Surgical, hormonal, and combination treatment approaches have been noted to have variable results in both short- and long-term outcomes [10]. Even with a combined approach of surgical and hormonal therapies, recurrence rates have been noted to be between 8% and 40% [13]. The rare diagnosis of thoracic endometriosis appears to show wide divergence in presentation, diagnostic imaging findings, and treatment techniques, as well as variability in recurrence rate and treatment methods among patients.

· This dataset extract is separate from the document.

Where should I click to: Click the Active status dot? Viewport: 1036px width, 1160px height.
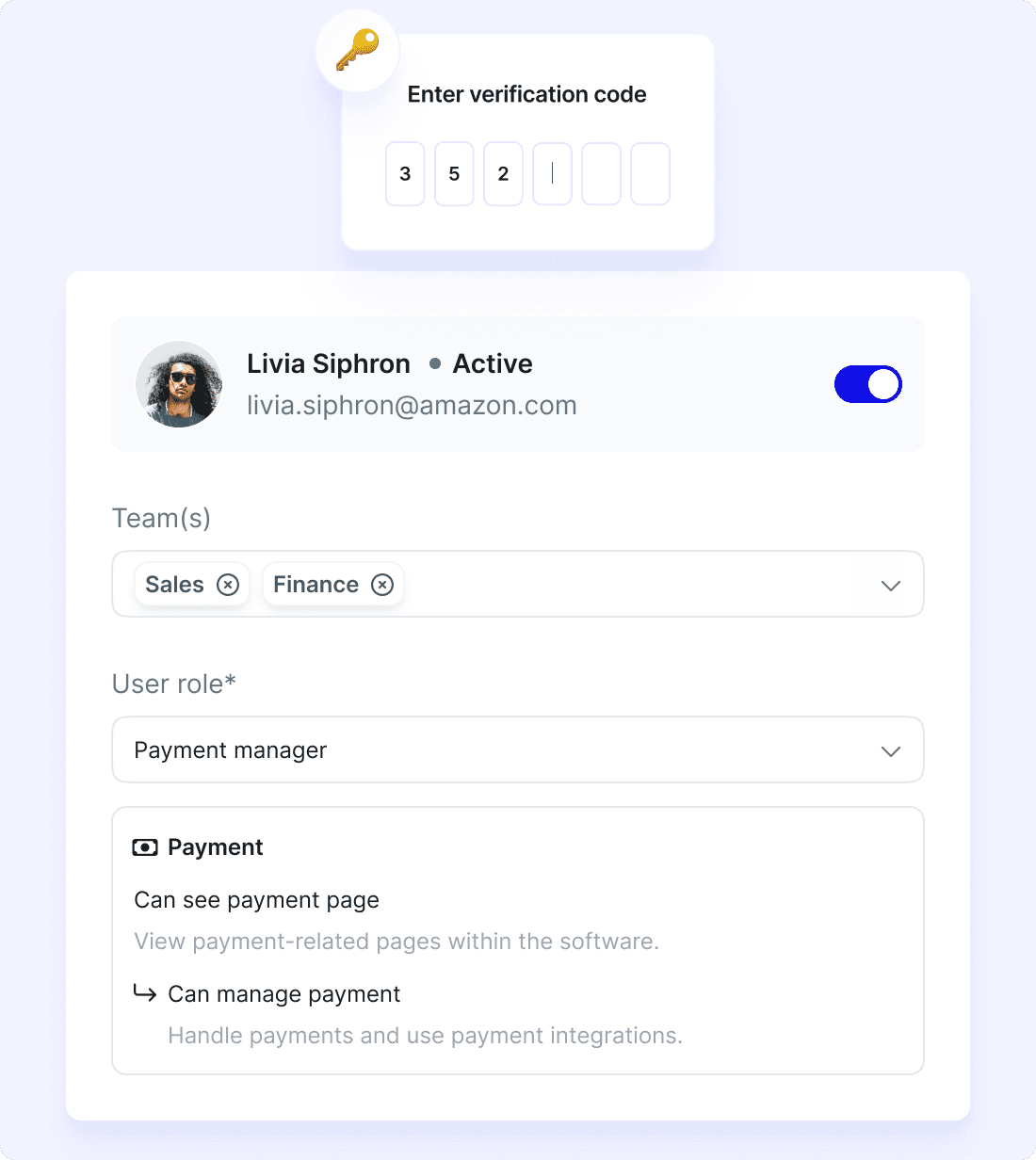435,363
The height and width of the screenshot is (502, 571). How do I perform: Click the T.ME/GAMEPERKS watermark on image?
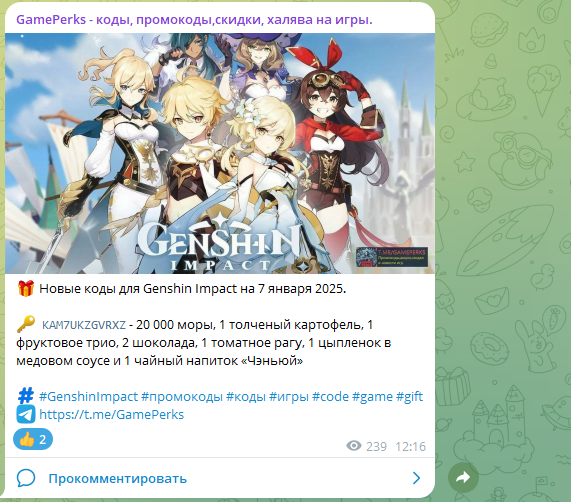tap(392, 257)
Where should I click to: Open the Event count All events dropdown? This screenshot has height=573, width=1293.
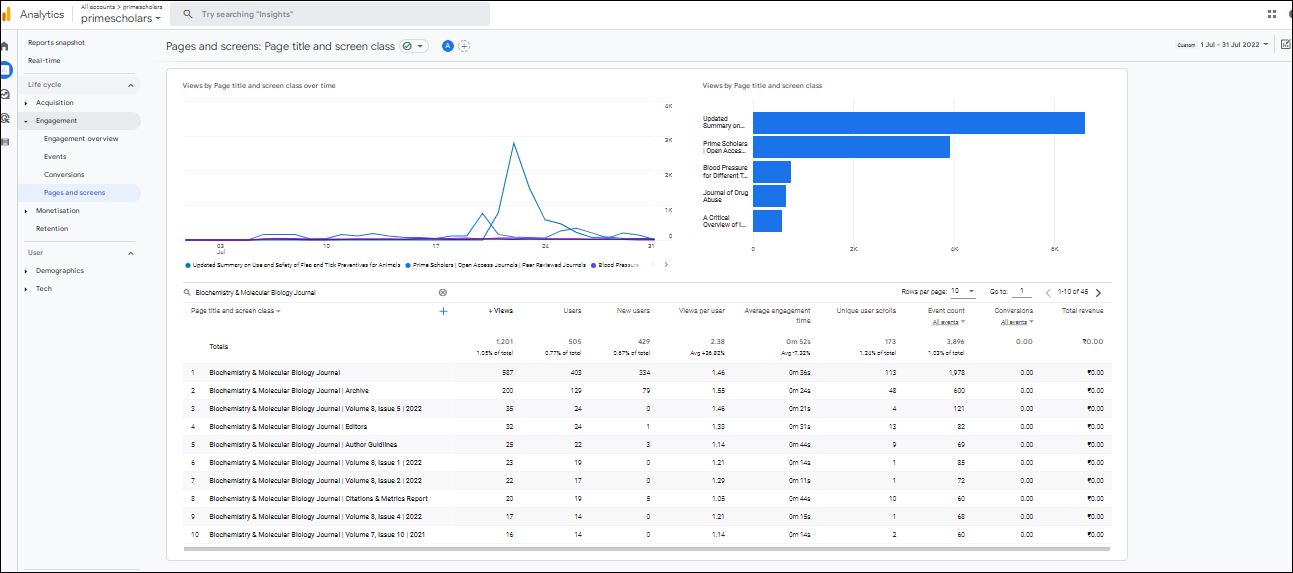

Although there are theorized modalities for the pathophysiology of thoracic endometriosis, one theory does not fully explain the etiology of the disease in its entirety.
Conclusions
This case describes a spontaneous pneumothorax from thoracic endometriosis in a postpartum female, a unique presentation not yet reported in the literature. The pathogenesis of thoracic endometriosis is not fully understood, emphasizing the importance of adding case reports to the literature. There are a variety of theories proposed, but none that fully explain the pathogenesis. This case presented two unique diagnostic challenges. First, thoracic endometriosis is defined as having catamenial exacerbations, and this case occurred postpartum in a relatively hypoestrogenic amenorrheic state. Second, the patient presented with pneumothorax on the right side despite the recent trauma of a uterine procedure. This suggests that the micro-embolization theory may not fully explain her disease. Further research will likely lead to a better understanding of the etiology of thoracic endometriosis cases.